Hey! Didjahearabout how well Maureen Farrell sums things up?

How 'Conspiracy Kooks' Became
More Credible Than the White House

by Maureen Farrell


"In the next 5 to 10 years,
we are all going to live in a global version
of Nazi Germany."
- David Icke

"Basically, all the conspiracy theories about
secret societies wanting
to take over the world are wrong."
- Daniel Pipes

Anyone who's ever tuned into the History Channel's "Secret Societies" recognizes these quotes from its opening segment. As part of the "History's Mysteries" series, "Secret Societies" is a fun, often sensational journey inside the world of would-be cabals and plots for world domination. Featuring volleyed testimony from various experts, the program mixes factual information and historical trivia with open speculation on the role secret societies may have played in these events. "Do shadowy and clandestine groups really rule the world?" host Arthur Kent campily inquires, before hinting at hidden subtext behind historical moments.

During the 1980 presidential campaign, for example, the History Channel reports that Ronald Reagan repeatedly expressed a distrust of secret societies and promised that Skull and Bonesman, Council on Foreign Relations (CFR) member and Trilateral Commission alumni George Bush would not be offered a position in his administration. Yet during the Republican Convention, Reagan broke tradition by making a late-night dash from his hotel room to the convention floor and declaring George Bush his running mate. The Iran hostage situation was miraculously resolved the day Reagan was sworn in.

Ever since Prescott Bush was penalized for trading with the Nazis during World War II and the words "George Bush of the CIA" surfaced on a 1963 FBI report on the JFK assassination, the Bush family has been tied to speculation. And certainly, October Surprises and Iran/Contra add to the intrigue while links between the Bushes and the Hinkleys and Bushes and bin Ladens have not gone unnoticed. Regardless how entertaining this speculation may be, however, reasonable people have historically heard the word "conspiracy" and rejected theories outright -- even those theories that later proved to be true. And given a choice between the conspiracy theorists and debunkers, they've tended to take the road less kooky.
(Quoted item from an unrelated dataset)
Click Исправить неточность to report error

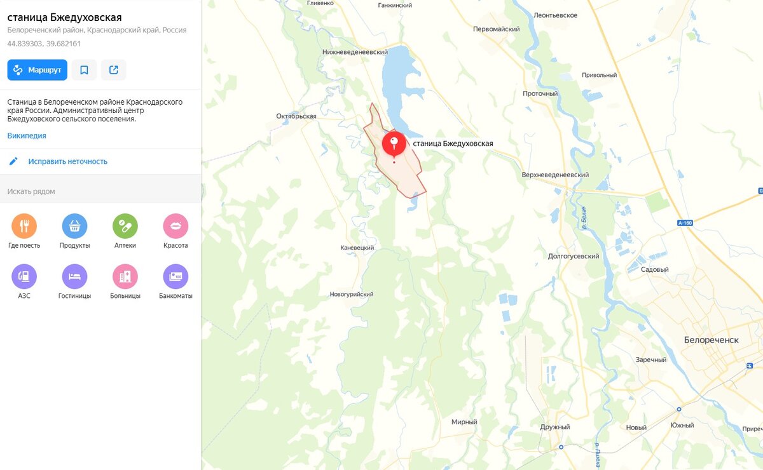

In the History Channel-extracted exchange above, for example, CFR member Daniel Pipes clearly asserts the more sensible view. Serving on three editorial boards and working on four presidential campaigns, this author of CONSPIRACY: How the Paranoid Style Flourishes and Where It Comes From once headed the Foreign Policy Research Institute, which is funded, in large part, by conspiracy-monger Richard Mellon Scaife. Pipes is also known for his latest endeavor, Campus Watch, (http// ) wherein he actively encourages "the paranoid style" by targeting professors who don't tow his politically correct line. Monitoring Middle East Studies professors, Pipes' group scours educators' work for bias and enlists students and academics who are "interested in promoting American interests on campus" to spy and tattle. A professor who is concerned about Dick Cheney's $73 million in business transactions with Iraq (even as sanctions continued to kill 5,000 Iraqi children monthly), for example, might be wise to keep his mouth shut, else possibly be listed on Pipes' website and become besieged with hate mail and death threats. What was Pipes saying about paranoia, again?

Now that debunkers like Pipes have been linked to conspiracies to squelch dissent and Bush's official national security policy openly expresses a desire for dominance and control, is it any wonder conspiracy theories thrive? From the 2000 election to unanswered Sept. 11 questions to outright fabrications over Iraq, the president has repeatedly proven that he will lie shamelessly in order to garner more power for himself and his cronies. The shroud of secrecy under which the administration operates only serves to fuel speculation, while last minute GOP sneakiness, like the maneuvers that ballooned the 32 page Homeland Security Bill to nearly 500 pages virtually overnight, prove once again whose side theses folks are on.